As an opening title card in Jake Bulgarino and James Young’s Halter Off reminds us, few sports produce better characters than boxing and horse racing. Think Rocky. Think Sea Biscuit. These sports feel tailor-made for cinematic adaptation, leaning heavily on scrappy heroes who start from the bottom and work their way to greatness. Who doesn’t like a good rags to riches tale?
Telling the story of veteran horse trainer Angelo Jackson as he seeks to make a stake in a sport that is often dominated by those with money and means, Halter Off is a classic underdog tale with such a perfectly constructed narrative arc that it almost seems manufactured. But, magically, it isn’t. Bulgarino and Young, working with their team at the production company EASTWARD, have found the rare combination of engaging documentary protagonist and subject, with a story that unfolds with near perfect structure.
I complain so often about the landscape of online short docs that my kvetching at this point borders on cliché. But, to repeat myself, there’s just a lot of “portrait” doc shorts being made right now: most are beautifully shot, but few grab me in terms of story and character. In some sense, my criticism is unavoidable—no matter one’s cinematic craft, a lot of what makes a documentary compelling comes down to luck. After all, a doc filmmaker can’t control how the story plays out. So, in the case of Halter Off, it’s almost surreal how well-structured it is. There’s an interesting protagonist—a horse trainer with a checkered past—who struggles for both victory and redemption in a sport that seems to want to undermine him. Hell, there’s even the “big race” at the end against his mentor to serve as a climax. It’s all so intrinsically cinematic that it’s surprising Mr. Jackson’s story hasn’t already been optioned by a major Hollywood studio.
As good as the story and subject are, though, all of it would be for naught if the technical execution wasn’t up to par. Fortunately Bulgarino and Young deliver. The film is handsomely shot and crafted with some nice verité cinematography. I’m somewhat biased to be sure as I grew up only a half hour away from Charles Town, West Virginia, so this region feels familiar to me. Still, though, it’s captured here with aplomb. I have some qualms with pacing—for such an energetic story, the film lulls at points during elongated slow-mo shots—but, when that final race comes, the thrill of the sport and the significance it represents for Mr. Jackson are impossible to ignore. You’ll be cheering and screaming right along with him.
Bulgarino is currently at work on his next documentary piece: a short Documentary called Abe the Hammer. Set in Virginia Beach, Abe the Hammer follows a young man with a very rare genetic disorder who reclaims his independence and sense of community after joining a local Jiu-Jitsu studio.

● WORK TO COMPLETE
1. In the review of Halter Off, which production company did Bulgarino and Young work with?
2. Copy the passage of the Halter Off review that begins at the words "As an opening" and ends after the words "near perfect structure.".

● RAW DATA
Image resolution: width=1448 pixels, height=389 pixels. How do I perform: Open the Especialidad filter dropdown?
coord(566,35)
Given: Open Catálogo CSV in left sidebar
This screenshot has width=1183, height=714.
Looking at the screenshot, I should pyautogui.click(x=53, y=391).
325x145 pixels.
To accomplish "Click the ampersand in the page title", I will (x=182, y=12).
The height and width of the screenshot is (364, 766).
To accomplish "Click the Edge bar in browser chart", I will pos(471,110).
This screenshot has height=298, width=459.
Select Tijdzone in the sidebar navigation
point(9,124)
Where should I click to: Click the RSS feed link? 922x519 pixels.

==

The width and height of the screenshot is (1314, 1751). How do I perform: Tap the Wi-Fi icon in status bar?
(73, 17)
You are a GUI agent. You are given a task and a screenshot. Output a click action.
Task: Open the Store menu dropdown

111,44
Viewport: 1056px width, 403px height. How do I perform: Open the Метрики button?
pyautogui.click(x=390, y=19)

* * *

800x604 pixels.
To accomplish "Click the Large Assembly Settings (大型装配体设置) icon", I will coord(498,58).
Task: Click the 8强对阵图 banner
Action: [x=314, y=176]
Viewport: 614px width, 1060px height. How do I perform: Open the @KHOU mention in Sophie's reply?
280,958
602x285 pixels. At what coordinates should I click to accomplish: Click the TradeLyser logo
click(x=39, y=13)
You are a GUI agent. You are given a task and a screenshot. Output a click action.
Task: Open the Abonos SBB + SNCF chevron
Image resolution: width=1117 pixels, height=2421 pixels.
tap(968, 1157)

● TASK-BY-TASK SOLUTIONS
1. EASTWARD

2.
As an opening title card in Jake Bulgarino and James Young’s Halter Off reminds us, few sports produce better characters than boxing and horse racing. Think Rocky. Think Sea Biscuit. These sports feel tailor-made for cinematic adaptation, leaning heavily on scrappy heroes who start from the bottom and work their way to greatness. Who doesn’t like a good rags to riches tale?
Telling the story of veteran horse trainer Angelo Jackson as he seeks to make a stake in a sport that is often dominated by those with money and means, Halter Off is a classic underdog tale with such a perfectly constructed narrative arc that it almost seems manufactured. But, magically, it isn’t. Bulgarino and Young, working with their team at the production company EASTWARD, have found the rare combination of engaging documentary protagonist and subject, with a story that unfolds with near perfect structure.